New East Digital Archive

Artists reinvent iconic posters as GIFs

Artists reinvent iconic posters as GIFs
Text, Buchstabe, Bild by Marion Diethelm (1970)

25 May 2016

Print is dead, or so the cliche goes, but the poster lives on at the 25th Warsaw International Poster biennale, the world’s largest and most prestigious event dedicated to the art. This year, to mark the festival’s fiftieth anniversary, artists and graphic design studios from all over the world were invited to turn a selection of iconic posters into a GIF or an animated short.

Artists Mateusz Kokot and Tomasz Sroka shared the competition’s main prize, it was announced on Thursday. Kokot animated Marion Diethelm’s Text, Buchstabe, Bild (1970), while Sroka reinterpreted Alain Le Quernec’s Attention: Au Début Hitler Faisait Rire (1987).
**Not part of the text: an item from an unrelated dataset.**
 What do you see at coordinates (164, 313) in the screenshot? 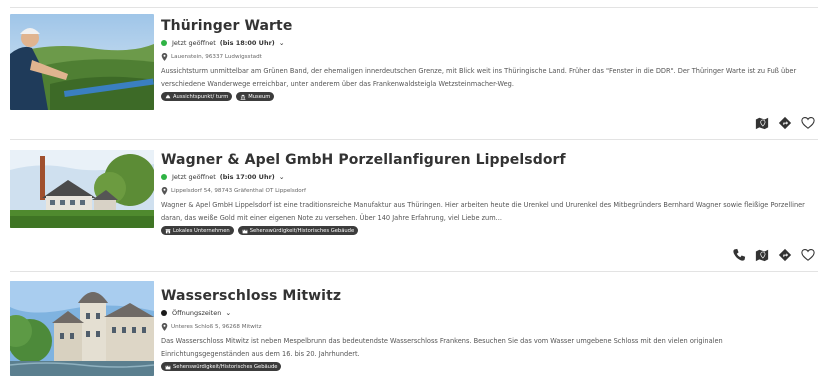
I see `status-dot-icon` at bounding box center [164, 313].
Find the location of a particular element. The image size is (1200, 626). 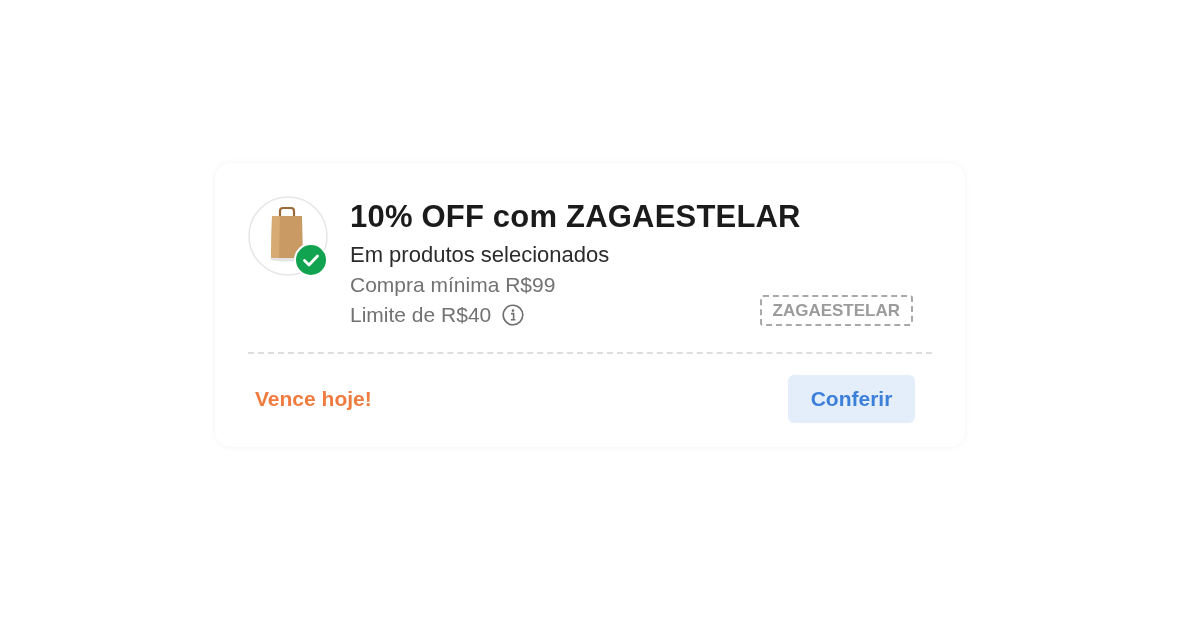

coupon-subtitle: Em produtos selecionados is located at coordinates (480, 255).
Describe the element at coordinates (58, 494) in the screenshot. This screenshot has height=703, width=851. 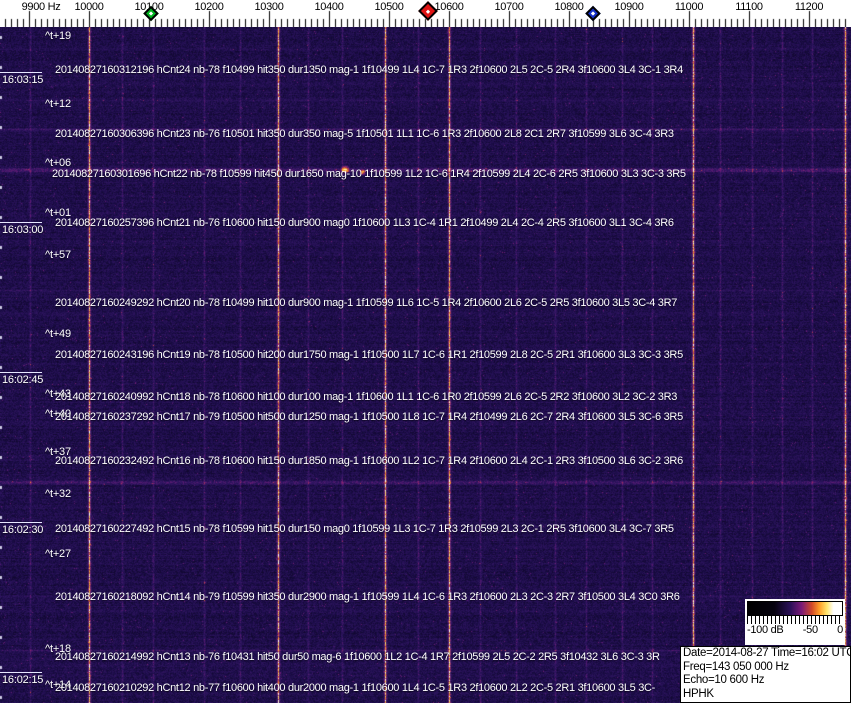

The winning works will take part in the multimedia exhibition The Poster Remediated in June, curated by David Crowley. From artistic animations to smartphone apps, the exhibition is an opportunity to learn how the poster has adapted to different contexts.

“There is much discussion today about the death of the poster, but in fact, this concern isn’t new. It goes back to the late 1960s and the spread of electronic communication. Now, it’s the internet that’s identified as the poster’s nemesis. In reality, we still fill our streets with advertising billboards, and when protesters march against injustice they carry posters. New media communications have lots of posterlike qualities: an internet meme — an image captioned with a slogan — is a digital poster, even if it wasn’t created by a poster designer,” says the exhibition’s curator.

The Poster Remediated will be on show at The Poster Museum in Warsaw from 11 June until 25 September 2016.